They’re buying houses all of a sudden! Or at least signing contracts to buy houses.
I don’t know who “they” are, though, because in my experience, “they’re” broke. And houses are hellaciously expensive.
Pending home sales rose a remarkable 6.1% in March, according to NAR data released on Wednesday. That was the strongest advance since January of 2023, and it blew away every estimate. Consensus expected a small uptick.
This index, you’re reminded, made a series of new record lows over the past nine months, so God knows it’s nice to see the kind of rebound illustrated above. The question’s whether it’s sustainable. We’ve seen more false dawns from US housing than I can remember since 2022.

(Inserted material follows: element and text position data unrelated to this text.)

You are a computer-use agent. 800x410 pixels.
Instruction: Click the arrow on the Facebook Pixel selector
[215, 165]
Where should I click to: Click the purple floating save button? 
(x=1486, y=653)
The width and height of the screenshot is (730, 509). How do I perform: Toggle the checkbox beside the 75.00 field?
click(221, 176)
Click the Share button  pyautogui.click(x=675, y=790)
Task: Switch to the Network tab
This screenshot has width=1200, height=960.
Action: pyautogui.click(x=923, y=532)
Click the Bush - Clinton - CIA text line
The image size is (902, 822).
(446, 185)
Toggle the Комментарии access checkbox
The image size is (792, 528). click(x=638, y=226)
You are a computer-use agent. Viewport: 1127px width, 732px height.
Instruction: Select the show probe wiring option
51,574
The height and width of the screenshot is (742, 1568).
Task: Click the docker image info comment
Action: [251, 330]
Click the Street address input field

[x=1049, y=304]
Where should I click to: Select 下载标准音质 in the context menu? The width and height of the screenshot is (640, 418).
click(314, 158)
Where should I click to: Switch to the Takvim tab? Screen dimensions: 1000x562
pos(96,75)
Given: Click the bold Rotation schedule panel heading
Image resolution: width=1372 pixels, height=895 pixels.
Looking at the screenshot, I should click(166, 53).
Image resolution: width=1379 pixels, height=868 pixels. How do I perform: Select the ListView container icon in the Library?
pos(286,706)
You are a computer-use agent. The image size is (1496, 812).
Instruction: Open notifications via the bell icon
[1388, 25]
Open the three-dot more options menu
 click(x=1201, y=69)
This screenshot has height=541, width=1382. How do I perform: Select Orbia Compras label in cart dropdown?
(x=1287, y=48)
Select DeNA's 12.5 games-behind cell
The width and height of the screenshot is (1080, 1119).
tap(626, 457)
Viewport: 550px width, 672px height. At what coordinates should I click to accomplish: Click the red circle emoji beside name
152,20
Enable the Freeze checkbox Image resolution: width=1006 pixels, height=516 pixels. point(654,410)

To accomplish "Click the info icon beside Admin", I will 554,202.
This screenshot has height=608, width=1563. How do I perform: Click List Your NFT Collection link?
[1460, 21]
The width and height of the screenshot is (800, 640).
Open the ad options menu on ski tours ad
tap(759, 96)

This is, of course, the spring buying season, when families set about touring other families’ old digs, usually with the outgoing family’s furniture still in the home. (“Jesus, what causes that kind of stain?”)
NAR chief economist Lawrence Yun — who last week lamented the extent to which America’s housing affordability crunch threatens to morph into a society-wide economic mobility crisis — on Wednesday said March “typically brings in a surge of home buyers and sellers compared to the winter months.” Contract singings jumped more than 34% from February on non-seasonally-adjusted basis. Inventories rose as well.
The hopeful data comes on the heels of figures showing existing home sales (so closings, not signings) fell sharply in March, while prices continue to rise.
Separately, the MBA said Wednesday the average 30-year fixed was mostly unchanged over the week up near 7%.
Recall that the Trump administration made some progress towards brings financing costs down, but The White House squandered ~half of the drop when Trump’s botched tariff unveil inadvertently triggered one of the most acute Treasury selloffs in living memory.
“Mortgage application activity, particularly for home purchases, continues to be subdued by broader economic uncertainty and signs of labor market weakness,” MBA VP Joel Kan said Wednesday. Application volume, he went on, is the slowest in months.




I’ve been browsing Zillow and Redfin for multifamily (apartment duplexes and triplexes, on the ‘inexpensive’ end of the spectrum $250-500k) in my area of North Jersey, plus some in original home turf of Philly suburbs and South Jersey. I’m seeing a LOT of these that have been on the market for extended periods (as little as 30 days up to 3-6 months) with price drops. We recently sold inherited single family –that needs tons of work– and was on market for an asking price a good $150k more than my estimate and sold over ask, north of $650k. I’m surmising that the fortunate are grabbing the homes they want, rates be damned, but that average and first time RE investors are sitting out. I stopped listening to RE podcasts recently, so not sure what the zeitgeist is, but I’m curious now to listen again to see. Maybe a good time to sit and wait for lower prices on that end of the market.
Any numbers that show the effects on the second home market, particularly East Coast Jersey to Florida?